§ Required work
Return the following lines and nothing else: the one holding "Task: Collapse the JD-Components section" and all those after it in the records below, unchanged, minus any pictures.

§ Data for this exercise
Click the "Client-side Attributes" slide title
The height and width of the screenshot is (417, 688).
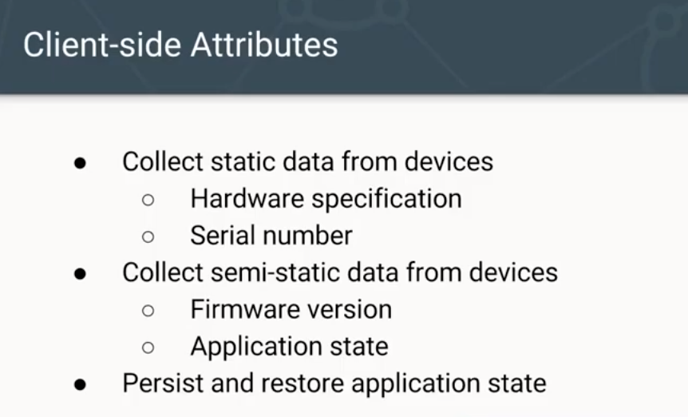[180, 45]
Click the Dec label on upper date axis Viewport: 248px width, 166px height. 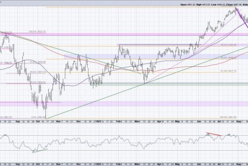pyautogui.click(x=78, y=122)
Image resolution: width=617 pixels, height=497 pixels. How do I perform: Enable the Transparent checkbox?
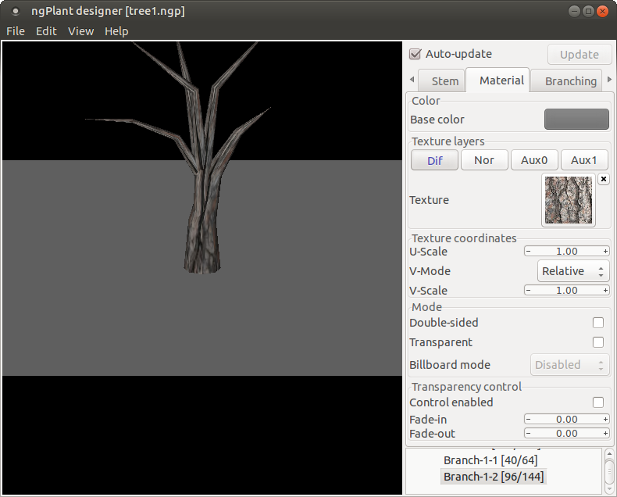(598, 342)
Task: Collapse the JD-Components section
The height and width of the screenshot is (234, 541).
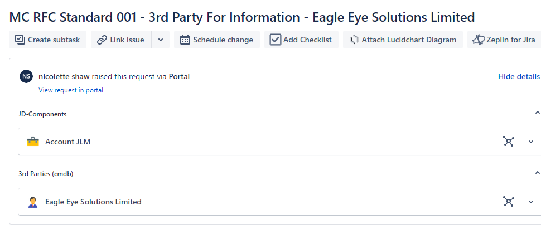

§ Solution to this problem
Task: Collapse the JD-Components section
The height and width of the screenshot is (234, 541).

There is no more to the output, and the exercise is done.